“Salam brother,” Nabi greeted the attacker, which was overheard on the Facebook live stream of the shooting. Those were his last words. In a split second, the elderly man was lying in a pool of blood.
Nabi is being hailed as a hero on social media for conveying the real message of his religion – peace – to his assassin. In two words, he demolished the myth of Islam being the ‘religion of terrorism’.
The horrific attacks at two mosques, which claimed the lives of 49 people, the worst ever mass shootings in the history of New Zealand, have busted many a myths.
The critics of Islam have often proclaimed that every Muslim is not a terrorist but every terrorist is a Muslim. The message they have sought to convey is that there is something inherently wrong with Islam which sanctions the macabre acts of terrorism and violence.
These mass shootings in Christchurch have completely smashed that irrational theory. Didn’t the Christ ask you to put forth another cheek if someone slapped you? So if Christianity is a religion of peace why did a Christian man commit this heinous crime?

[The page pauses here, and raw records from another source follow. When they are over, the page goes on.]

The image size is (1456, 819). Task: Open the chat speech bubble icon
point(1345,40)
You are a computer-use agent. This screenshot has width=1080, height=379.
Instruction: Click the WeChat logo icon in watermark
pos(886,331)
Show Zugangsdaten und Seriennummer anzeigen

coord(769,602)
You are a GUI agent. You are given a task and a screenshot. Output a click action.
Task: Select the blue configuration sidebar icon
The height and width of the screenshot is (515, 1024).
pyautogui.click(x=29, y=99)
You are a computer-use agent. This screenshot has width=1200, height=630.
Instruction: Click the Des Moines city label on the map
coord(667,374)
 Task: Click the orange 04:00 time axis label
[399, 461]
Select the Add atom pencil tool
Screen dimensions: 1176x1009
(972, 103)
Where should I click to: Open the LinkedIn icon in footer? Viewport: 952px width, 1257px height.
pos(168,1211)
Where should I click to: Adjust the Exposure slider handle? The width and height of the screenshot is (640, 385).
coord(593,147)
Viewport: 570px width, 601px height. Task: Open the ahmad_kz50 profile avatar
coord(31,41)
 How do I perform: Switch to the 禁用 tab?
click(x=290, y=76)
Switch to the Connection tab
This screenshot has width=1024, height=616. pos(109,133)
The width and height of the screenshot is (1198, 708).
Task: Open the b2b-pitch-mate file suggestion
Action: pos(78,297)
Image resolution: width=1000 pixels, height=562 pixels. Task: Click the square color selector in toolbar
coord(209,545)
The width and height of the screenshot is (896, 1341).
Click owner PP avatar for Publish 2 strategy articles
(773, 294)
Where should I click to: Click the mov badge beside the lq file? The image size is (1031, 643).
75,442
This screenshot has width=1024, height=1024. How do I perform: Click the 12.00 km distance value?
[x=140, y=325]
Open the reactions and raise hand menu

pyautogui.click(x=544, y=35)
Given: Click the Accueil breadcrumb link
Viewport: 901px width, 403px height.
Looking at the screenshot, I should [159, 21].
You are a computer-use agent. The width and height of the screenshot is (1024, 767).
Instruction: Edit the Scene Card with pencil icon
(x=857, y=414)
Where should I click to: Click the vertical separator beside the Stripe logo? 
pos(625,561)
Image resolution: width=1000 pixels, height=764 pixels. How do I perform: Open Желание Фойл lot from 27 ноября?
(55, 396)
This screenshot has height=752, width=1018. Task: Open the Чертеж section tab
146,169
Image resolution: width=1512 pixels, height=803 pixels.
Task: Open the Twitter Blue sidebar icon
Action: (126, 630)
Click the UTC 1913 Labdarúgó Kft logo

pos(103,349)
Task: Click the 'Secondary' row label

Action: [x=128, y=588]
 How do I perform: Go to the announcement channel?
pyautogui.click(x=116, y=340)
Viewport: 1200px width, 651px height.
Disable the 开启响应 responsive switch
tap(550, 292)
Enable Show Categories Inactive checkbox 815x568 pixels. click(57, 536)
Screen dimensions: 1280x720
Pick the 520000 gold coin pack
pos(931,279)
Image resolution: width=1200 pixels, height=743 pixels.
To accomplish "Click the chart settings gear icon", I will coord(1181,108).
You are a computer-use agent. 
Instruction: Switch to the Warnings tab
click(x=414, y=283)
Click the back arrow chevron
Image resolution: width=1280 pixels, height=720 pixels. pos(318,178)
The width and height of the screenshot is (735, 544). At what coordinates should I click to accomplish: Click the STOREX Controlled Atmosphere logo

The answer is simple. It has nothing to do with religion.
But it has everything to do with white supremacist terrorism, which is no different from ISIS or Taliban or those hate-mongering Hindutva groups in India.
The enemies of Islam have been unfairly accusing and maligning the religion of Islam. Islam does not have a copyright on terrorism as you wanted the world to believe. No religion promotes or propagates terrorism but unfortunately there are terrorists and extremists found in every religion, in every school of thought.
Be it the Hindutva terrorists in India, the Buddhist terrorists in Myanmar, the Christian terrorists in West or the Muslim terrorists in the Middle East.
This horrific event should silence all those who have been desperately trying to project Islam as a religion of violence and labeling all Muslims as terrorists.
It is time to stop ascribing religion as a motivation for such mindless acts of terrorism. Terrorist is simply a terrorist. Terms like Islamist terrorist, Christian terrorist, Hindu terrorist are oxymorons. It is never wise to give religious legitimacy to terrorists by prefixing their religious affiliation. Terrorism has no religion even if the terrorist invokes religious justification for his unjustifiable actions.
Just like this event should stop Islam-bashers from equating Islam with terrorism, it should also put an end to myriad hypocrisies.
Whenever a person affiliated to Islam would carry out such an act he would immediately be dubbed an ‘Islamist’. But if it was carried out by, say a white supremacist, who also happened to be a Christian, they would at once invoke the mental illness theory. It has happened many times in the past.
This blatant hypocrisy should end. The person who carried out this heinous crime was in no way mentally sick. He was fully aware of what he was doing. He had meticulously planned it, and he had chosen his targets carefully and was aware of the consequences of his actions.
Another important point is about the capital punishment for such horrendous crimes. New Zealand government abolished the capital punishment in 1960s. Now this person who is responsible for killing 50 innocent people and destroying 50 families with a meticulously planned act of terrorism and with full knowledge of its consequences at the most will spend rest of his life peacefully in a jail with best possible facilities at his disposal.
Question is not whether capital punishment would have prevented him from doing it. It might not have acted as a deterrent and in many cases it does not but it is not primarily a matter of deterrence, it is a matter of justice.
The old father whose young son was killed by this terrorist will now have to mourn all his life while the perpetrator will be enjoying lavish facilities behind the bars. He does not have to work now and gets everything on platter. He is now a lifetime VIP. That’s precisely why it is a mockery of justice.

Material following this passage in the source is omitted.